» TASK ITEM: Restate word for word the entries below, starting with the line with "Instruction: Click the" and continuing through the line with "Screen dimensions: 1026x767". Include both of those lines and no others.

START DATA

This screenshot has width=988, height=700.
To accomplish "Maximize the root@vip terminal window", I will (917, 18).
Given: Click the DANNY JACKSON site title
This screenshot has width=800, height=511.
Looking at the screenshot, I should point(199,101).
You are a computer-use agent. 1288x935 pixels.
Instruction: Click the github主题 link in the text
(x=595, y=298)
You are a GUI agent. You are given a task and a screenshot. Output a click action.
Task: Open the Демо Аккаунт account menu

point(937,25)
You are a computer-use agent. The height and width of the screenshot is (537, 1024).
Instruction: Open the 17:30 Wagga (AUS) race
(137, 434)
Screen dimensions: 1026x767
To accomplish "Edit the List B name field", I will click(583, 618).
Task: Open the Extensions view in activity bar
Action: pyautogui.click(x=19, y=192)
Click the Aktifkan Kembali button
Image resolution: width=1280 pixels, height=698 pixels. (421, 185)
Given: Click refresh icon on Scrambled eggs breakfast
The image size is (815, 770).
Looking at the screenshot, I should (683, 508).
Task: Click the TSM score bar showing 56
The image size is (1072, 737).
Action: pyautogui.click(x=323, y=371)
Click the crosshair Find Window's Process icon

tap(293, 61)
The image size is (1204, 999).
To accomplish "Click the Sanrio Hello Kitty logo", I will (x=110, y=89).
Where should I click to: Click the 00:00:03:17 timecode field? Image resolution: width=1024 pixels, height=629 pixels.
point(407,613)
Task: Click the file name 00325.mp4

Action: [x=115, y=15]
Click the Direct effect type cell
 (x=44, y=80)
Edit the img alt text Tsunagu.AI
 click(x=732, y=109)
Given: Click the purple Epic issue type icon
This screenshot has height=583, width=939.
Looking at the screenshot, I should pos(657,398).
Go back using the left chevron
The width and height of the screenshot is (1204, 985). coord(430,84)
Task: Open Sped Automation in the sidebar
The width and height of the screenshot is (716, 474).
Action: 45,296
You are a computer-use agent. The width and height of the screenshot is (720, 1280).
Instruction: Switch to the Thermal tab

END DATA

» EXPECTED ANSWER:
Instruction: Click the github主题 link in the text
(x=595, y=298)
You are a GUI agent. You are given a task and a screenshot. Output a click action.
Task: Open the Демо Аккаунт account menu

point(937,25)
You are a computer-use agent. The height and width of the screenshot is (537, 1024).
Instruction: Open the 17:30 Wagga (AUS) race
(137, 434)
Screen dimensions: 1026x767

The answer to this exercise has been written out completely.